Il n’y a pas un meilleur endroit dans le monde pour placer son argent qu’à la Bourse de Toronto et à la Bourse de New York.
C’est du moins ce qu’il faut réaliser en observant les tableaux indicateurs des derniers mois.
Le mois de mai boursier est maintenant terminé et les principaux indices nord-américains ont une meilleure mine qu’en avril et une encore bien meilleure mine qu’en mars.
Il y a toujours beaucoup d’argent qui attend pour entrer en Bourse et il y a moins de tensions malsaines et de pessimisme sur les marchés qu’à l’automne.
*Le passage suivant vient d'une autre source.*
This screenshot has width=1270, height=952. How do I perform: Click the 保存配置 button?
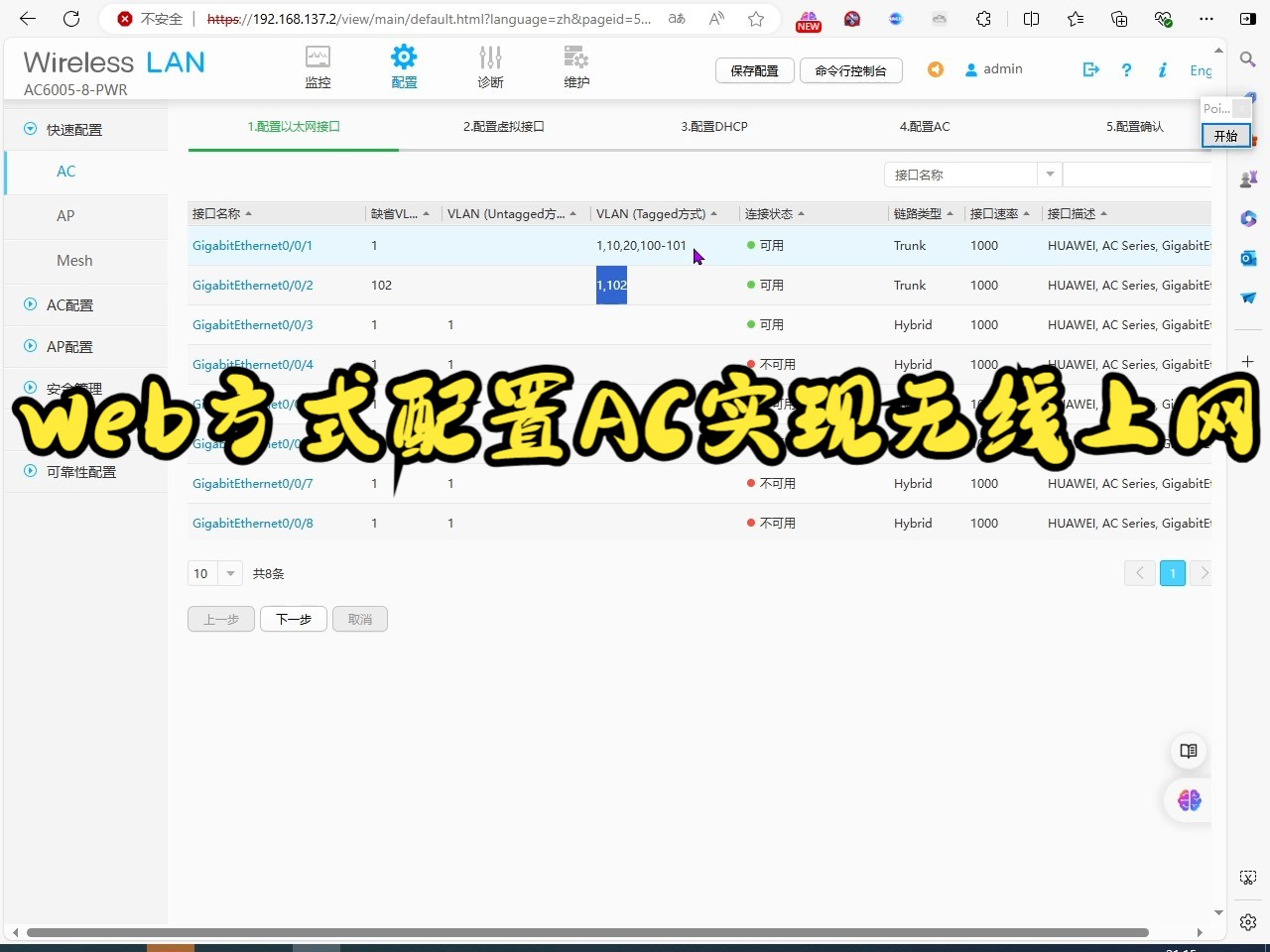(x=754, y=70)
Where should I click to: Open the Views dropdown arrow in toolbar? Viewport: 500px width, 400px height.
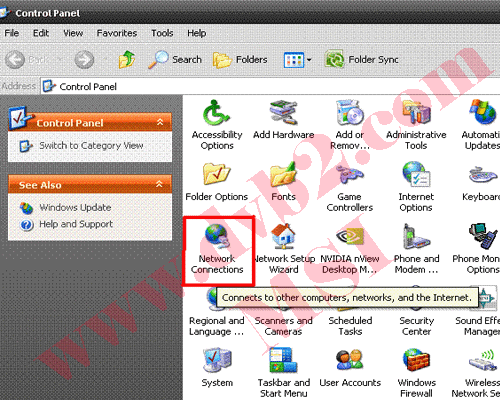pos(309,60)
L’expression «sell in may and go away» ne pouvait pas être plus fausse cette année. Il n’y a eu que deux semaines négatives pour les indices nord-américains depuis le début du ralliement amorcé en mars.
Les bases de quelques futures petites fortunes ont assurément été jetées par ceux qui ont injecté des capitaux substantiels en Bourse au début du printemps. Le plus récent «boxing day» des boursicoteurs était au début du mois de mars.
Reste à savoir jusqu’où les indices iront. La progression va s’arrêter à un moment. Personne ne peut toutefois savoir quand. La Bourse a toujours connu des cycles et il est impossible de savoir où les indices se situent dans le cycle actuel.
Si vous n’avez pas obtenu de rendement depuis deux mois, vous avez ignoré les marchés. Le prix du brut est en forte hausse (maintenant plus de 66$ le baril), l’or est en forte hausse (maintenant près de 1000$ l’once) et le dollar canadien vaut aujourd’hui plus de 91 cents US.
Plusieurs experts prédisaient que la progression des marchés allait s’arrêter dès le début du mois d’avril. La première séance boursière du mois de juin est lundi.